- About this exercise
For the records below, say how many lines contain the string "dimensions". Give the number only.

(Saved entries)
****

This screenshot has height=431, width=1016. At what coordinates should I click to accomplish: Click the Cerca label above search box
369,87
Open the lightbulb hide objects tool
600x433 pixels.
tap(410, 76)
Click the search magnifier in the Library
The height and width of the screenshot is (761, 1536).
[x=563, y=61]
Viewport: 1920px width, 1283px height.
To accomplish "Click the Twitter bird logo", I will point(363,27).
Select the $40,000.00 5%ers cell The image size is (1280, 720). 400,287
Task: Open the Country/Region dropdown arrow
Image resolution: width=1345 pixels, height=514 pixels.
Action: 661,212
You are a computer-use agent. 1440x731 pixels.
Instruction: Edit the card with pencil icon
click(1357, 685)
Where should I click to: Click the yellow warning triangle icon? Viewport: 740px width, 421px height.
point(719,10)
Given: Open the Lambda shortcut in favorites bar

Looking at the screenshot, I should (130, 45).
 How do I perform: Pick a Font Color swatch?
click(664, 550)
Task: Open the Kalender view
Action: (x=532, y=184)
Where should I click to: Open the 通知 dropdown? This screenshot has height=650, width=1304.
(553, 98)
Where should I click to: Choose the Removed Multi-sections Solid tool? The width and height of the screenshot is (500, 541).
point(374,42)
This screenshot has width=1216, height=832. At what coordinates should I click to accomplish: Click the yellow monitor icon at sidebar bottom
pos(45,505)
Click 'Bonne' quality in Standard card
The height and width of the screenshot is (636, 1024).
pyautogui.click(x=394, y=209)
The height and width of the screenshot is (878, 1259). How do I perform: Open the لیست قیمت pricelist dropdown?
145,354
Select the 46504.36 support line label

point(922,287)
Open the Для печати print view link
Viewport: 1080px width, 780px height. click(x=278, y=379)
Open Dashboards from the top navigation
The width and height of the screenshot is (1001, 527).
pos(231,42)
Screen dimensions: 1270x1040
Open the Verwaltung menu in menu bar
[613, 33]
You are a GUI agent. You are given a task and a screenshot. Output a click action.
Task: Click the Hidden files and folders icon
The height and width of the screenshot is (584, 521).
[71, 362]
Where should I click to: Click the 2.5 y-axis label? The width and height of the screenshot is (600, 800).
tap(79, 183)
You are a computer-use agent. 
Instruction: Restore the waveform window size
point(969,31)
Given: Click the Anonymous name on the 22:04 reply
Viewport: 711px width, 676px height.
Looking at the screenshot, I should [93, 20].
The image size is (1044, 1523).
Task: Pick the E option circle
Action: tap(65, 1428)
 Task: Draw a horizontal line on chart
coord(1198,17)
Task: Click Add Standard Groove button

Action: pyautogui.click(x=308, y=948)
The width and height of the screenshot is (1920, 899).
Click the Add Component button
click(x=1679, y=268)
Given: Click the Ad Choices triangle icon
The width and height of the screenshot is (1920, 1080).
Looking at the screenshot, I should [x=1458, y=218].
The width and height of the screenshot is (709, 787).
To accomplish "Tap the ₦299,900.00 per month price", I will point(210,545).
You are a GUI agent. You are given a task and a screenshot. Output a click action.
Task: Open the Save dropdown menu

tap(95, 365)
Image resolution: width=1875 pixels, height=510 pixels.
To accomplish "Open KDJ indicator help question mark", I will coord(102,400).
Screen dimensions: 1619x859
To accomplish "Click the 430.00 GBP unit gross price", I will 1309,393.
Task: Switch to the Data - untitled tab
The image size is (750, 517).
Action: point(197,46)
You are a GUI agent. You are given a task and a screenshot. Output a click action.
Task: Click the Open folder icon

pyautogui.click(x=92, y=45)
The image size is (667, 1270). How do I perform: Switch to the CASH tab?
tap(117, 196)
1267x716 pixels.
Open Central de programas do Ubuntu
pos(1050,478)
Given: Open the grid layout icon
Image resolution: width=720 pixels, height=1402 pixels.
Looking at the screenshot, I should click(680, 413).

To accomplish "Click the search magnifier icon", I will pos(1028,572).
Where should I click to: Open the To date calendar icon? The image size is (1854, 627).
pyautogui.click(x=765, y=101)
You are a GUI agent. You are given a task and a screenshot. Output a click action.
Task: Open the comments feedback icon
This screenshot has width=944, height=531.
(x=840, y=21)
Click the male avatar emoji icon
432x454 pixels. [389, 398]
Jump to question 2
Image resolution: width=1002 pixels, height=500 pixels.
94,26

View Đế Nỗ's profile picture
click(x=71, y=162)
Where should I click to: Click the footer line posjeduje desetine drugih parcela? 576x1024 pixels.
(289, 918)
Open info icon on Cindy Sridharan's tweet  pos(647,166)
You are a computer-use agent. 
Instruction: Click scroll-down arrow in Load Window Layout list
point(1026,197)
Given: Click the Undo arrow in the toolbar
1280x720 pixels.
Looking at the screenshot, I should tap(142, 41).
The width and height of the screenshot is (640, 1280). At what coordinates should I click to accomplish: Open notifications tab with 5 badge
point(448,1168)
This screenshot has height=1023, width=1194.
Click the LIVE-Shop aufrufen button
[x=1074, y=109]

****

- Reply to the exercise
2